### What is expected
All entries are to be returned verbatim.

### Given entries
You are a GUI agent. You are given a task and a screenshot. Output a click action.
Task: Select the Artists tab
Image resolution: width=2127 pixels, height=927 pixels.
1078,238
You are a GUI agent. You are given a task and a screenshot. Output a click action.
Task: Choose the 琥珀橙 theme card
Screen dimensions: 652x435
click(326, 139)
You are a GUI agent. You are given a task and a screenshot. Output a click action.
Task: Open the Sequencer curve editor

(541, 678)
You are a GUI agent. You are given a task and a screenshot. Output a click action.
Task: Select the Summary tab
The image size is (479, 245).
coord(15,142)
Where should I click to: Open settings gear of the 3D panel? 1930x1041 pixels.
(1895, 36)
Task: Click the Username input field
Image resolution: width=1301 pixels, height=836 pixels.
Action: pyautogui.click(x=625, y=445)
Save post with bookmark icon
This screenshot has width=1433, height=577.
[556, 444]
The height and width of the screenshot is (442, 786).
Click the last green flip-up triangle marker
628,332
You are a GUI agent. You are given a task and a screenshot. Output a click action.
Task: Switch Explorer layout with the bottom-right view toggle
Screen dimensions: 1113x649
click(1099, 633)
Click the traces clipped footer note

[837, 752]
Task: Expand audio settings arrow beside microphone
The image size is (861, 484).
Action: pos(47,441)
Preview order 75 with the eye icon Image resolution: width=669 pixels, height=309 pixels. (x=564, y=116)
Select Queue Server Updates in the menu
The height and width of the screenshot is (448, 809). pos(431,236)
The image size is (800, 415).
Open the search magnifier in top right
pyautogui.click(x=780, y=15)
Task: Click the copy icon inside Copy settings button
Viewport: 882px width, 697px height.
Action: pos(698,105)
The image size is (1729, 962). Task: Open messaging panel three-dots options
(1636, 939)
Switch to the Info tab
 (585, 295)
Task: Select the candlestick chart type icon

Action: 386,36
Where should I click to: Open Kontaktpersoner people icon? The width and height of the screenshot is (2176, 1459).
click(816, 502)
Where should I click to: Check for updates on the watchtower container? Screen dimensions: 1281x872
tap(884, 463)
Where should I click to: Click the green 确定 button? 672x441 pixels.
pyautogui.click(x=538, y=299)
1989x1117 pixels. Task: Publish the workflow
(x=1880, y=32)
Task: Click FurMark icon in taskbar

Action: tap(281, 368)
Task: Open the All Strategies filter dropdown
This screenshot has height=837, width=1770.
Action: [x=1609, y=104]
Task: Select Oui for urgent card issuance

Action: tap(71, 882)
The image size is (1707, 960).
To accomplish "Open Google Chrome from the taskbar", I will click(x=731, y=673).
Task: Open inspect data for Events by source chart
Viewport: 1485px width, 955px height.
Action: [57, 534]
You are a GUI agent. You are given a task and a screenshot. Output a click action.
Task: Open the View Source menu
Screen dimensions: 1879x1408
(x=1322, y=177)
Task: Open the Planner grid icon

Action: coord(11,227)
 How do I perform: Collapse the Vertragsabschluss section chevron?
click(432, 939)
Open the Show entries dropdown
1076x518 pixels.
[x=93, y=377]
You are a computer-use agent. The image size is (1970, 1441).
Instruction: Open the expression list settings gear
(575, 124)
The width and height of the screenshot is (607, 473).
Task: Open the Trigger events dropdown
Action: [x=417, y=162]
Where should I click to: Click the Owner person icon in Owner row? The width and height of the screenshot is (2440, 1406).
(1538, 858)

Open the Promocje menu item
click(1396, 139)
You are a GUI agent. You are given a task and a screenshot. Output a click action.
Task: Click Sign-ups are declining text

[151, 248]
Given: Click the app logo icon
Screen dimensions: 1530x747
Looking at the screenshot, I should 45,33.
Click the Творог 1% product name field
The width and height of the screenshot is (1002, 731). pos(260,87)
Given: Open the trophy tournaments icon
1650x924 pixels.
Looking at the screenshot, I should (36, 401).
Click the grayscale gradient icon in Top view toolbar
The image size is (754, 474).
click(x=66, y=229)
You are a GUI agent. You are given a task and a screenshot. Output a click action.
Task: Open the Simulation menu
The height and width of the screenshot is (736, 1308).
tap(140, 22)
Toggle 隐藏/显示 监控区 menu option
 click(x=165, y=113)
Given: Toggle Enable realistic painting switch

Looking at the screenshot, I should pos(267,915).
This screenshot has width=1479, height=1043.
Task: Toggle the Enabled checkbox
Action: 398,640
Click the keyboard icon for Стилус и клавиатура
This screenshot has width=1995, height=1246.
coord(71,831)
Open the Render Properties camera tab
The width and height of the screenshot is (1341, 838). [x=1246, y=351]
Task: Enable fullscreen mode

### Task solution
You are a GUI agent. You are given a task and a screenshot. Output a click action.
Task: Select the Artists tab
Image resolution: width=2127 pixels, height=927 pixels.
1078,238
You are a GUI agent. You are given a task and a screenshot. Output a click action.
Task: Choose the 琥珀橙 theme card
Screen dimensions: 652x435
click(326, 139)
You are a GUI agent. You are given a task and a screenshot. Output a click action.
Task: Open the Sequencer curve editor

(541, 678)
You are a GUI agent. You are given a task and a screenshot. Output a click action.
Task: Select the Summary tab
The image size is (479, 245).
coord(15,142)
Where should I click to: Open settings gear of the 3D panel? 1930x1041 pixels.
(1895, 36)
Task: Click the Username input field
Image resolution: width=1301 pixels, height=836 pixels.
Action: pyautogui.click(x=625, y=445)
Save post with bookmark icon
This screenshot has width=1433, height=577.
[556, 444]
The height and width of the screenshot is (442, 786).
Click the last green flip-up triangle marker
628,332
You are a GUI agent. You are given a task and a screenshot. Output a click action.
Task: Switch Explorer layout with the bottom-right view toggle
Screen dimensions: 1113x649
click(1099, 633)
Click the traces clipped footer note

[837, 752]
Task: Expand audio settings arrow beside microphone
The image size is (861, 484).
Action: pos(47,441)
Preview order 75 with the eye icon Image resolution: width=669 pixels, height=309 pixels. (x=564, y=116)
Select Queue Server Updates in the menu
The height and width of the screenshot is (448, 809). pos(431,236)
The image size is (800, 415).
Open the search magnifier in top right
pyautogui.click(x=780, y=15)
Task: Click the copy icon inside Copy settings button
Viewport: 882px width, 697px height.
Action: pos(698,105)
The image size is (1729, 962). Task: Open messaging panel three-dots options
(1636, 939)
Switch to the Info tab
 (585, 295)
Task: Select the candlestick chart type icon

Action: 386,36
Where should I click to: Open Kontaktpersoner people icon? The width and height of the screenshot is (2176, 1459).
click(816, 502)
Where should I click to: Check for updates on the watchtower container? Screen dimensions: 1281x872
tap(884, 463)
Where should I click to: Click the green 确定 button? 672x441 pixels.
pyautogui.click(x=538, y=299)
1989x1117 pixels. Task: Publish the workflow
(x=1880, y=32)
Task: Click FurMark icon in taskbar

Action: tap(281, 368)
Task: Open the All Strategies filter dropdown
This screenshot has height=837, width=1770.
Action: [x=1609, y=104]
Task: Select Oui for urgent card issuance

Action: tap(71, 882)
The image size is (1707, 960).
To accomplish "Open Google Chrome from the taskbar", I will click(x=731, y=673).
Task: Open inspect data for Events by source chart
Viewport: 1485px width, 955px height.
Action: [57, 534]
You are a GUI agent. You are given a task and a screenshot. Output a click action.
Task: Open the View Source menu
Screen dimensions: 1879x1408
(x=1322, y=177)
Task: Open the Planner grid icon

Action: coord(11,227)
 How do I perform: Collapse the Vertragsabschluss section chevron?
click(432, 939)
Open the Show entries dropdown
1076x518 pixels.
[x=93, y=377]
You are a computer-use agent. The image size is (1970, 1441).
Instruction: Open the expression list settings gear
(575, 124)
The width and height of the screenshot is (607, 473).
Task: Open the Trigger events dropdown
Action: [x=417, y=162]
Where should I click to: Click the Owner person icon in Owner row? The width and height of the screenshot is (2440, 1406).
(1538, 858)

Open the Promocje menu item
click(1396, 139)
You are a GUI agent. You are given a task and a screenshot. Output a click action.
Task: Click Sign-ups are declining text

[151, 248]
Given: Click the app logo icon
Screen dimensions: 1530x747
Looking at the screenshot, I should 45,33.
Click the Творог 1% product name field
The width and height of the screenshot is (1002, 731). pos(260,87)
Given: Open the trophy tournaments icon
1650x924 pixels.
Looking at the screenshot, I should (36, 401).
Click the grayscale gradient icon in Top view toolbar
The image size is (754, 474).
click(x=66, y=229)
You are a GUI agent. You are given a task and a screenshot. Output a click action.
Task: Open the Simulation menu
The height and width of the screenshot is (736, 1308).
tap(140, 22)
Toggle 隐藏/显示 监控区 menu option
 click(x=165, y=113)
Given: Toggle Enable realistic painting switch

Looking at the screenshot, I should pos(267,915).
This screenshot has width=1479, height=1043.
Task: Toggle the Enabled checkbox
Action: 398,640
Click the keyboard icon for Стилус и клавиатура
This screenshot has width=1995, height=1246.
coord(71,831)
Open the Render Properties camera tab
The width and height of the screenshot is (1341, 838). [x=1246, y=351]
Task: Enable fullscreen mode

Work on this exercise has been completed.